In the month since my last post, I went through construction in two areas of my apartment, which was mandated by the building management because of an upcoming renovation project. So my place is a little better, but I still have a lot of cleaning and packing and storing to do in the other part of the space, which is still full of books and magazines and videos. A lot of dust to clean up. As I said in my previous entry, I don't really want to write too much about it, just get it done...
But I will say that cleaning a cluttered apartment is not unlike the experience I had when I wrote my (as-yet-unsold) novel last summer. Stress, frustration, then exaltation when progress is clearly made.
When the place is done and straightened up, it will definitely be better. It's better already, because now I have reclaimed my kitchen as a cooking area. I will not use it as a storage space for books and magazines and videos ever again. I hope to put a small table into it, so I can eat there too. So far I've been just making soups and coffee and sandwiches, but I'll eventually move onto more advanced repasts.
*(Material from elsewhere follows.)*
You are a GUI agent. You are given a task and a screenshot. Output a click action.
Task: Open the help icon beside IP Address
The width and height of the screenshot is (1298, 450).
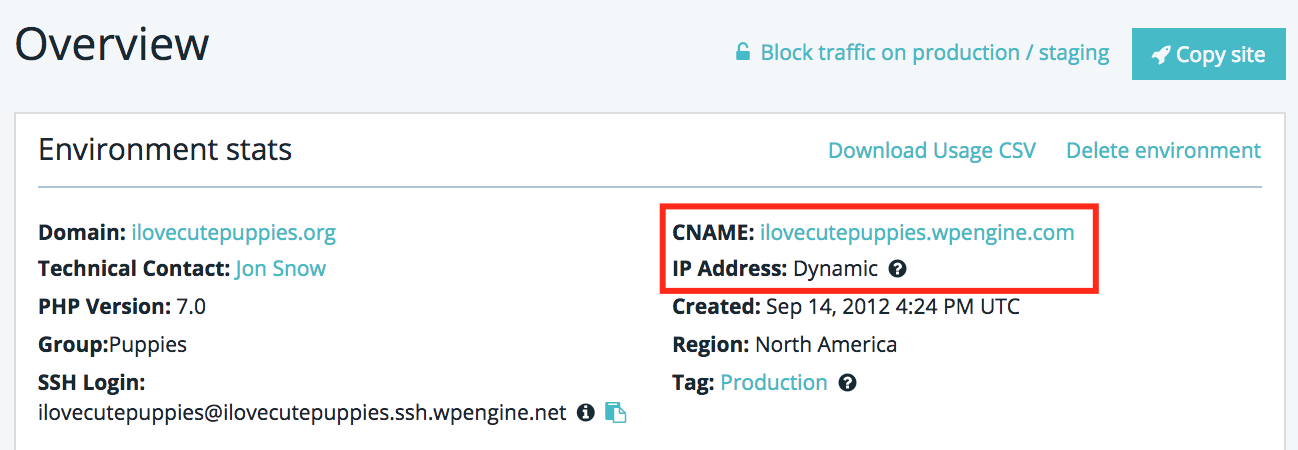point(898,268)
Haven't been to the stripclubs in three and a half weeks. I was tempted to go last Friday, until I noticed I had a 40% off coupon from Borders that would expire that night. So instead I picked up the box set of The Streets of San Francisco, a show I never watched in the 70s but which sounds pretty good now with its lineup of actors. It cost me $26, or the price of approximately one and a third lapdances. Karl Malden and Michael Douglas made a good team of detectives. In the episode I watched last night, Janice Rule played a call girl stalked by a deranged religious fanatic, portrayed by James Olsen. She was quite an attractive actress and did a good job with the role.
Have to get back to trying to sell my novel. I have to redo the synopsis for submission to agents since I rewrote the ending. It's funny, the book was such a preoccupation for so long, but now it seems a part of my past, as my mind and body get swallowed up in this colossal effort to unclutter my living space. But that's how the mind works.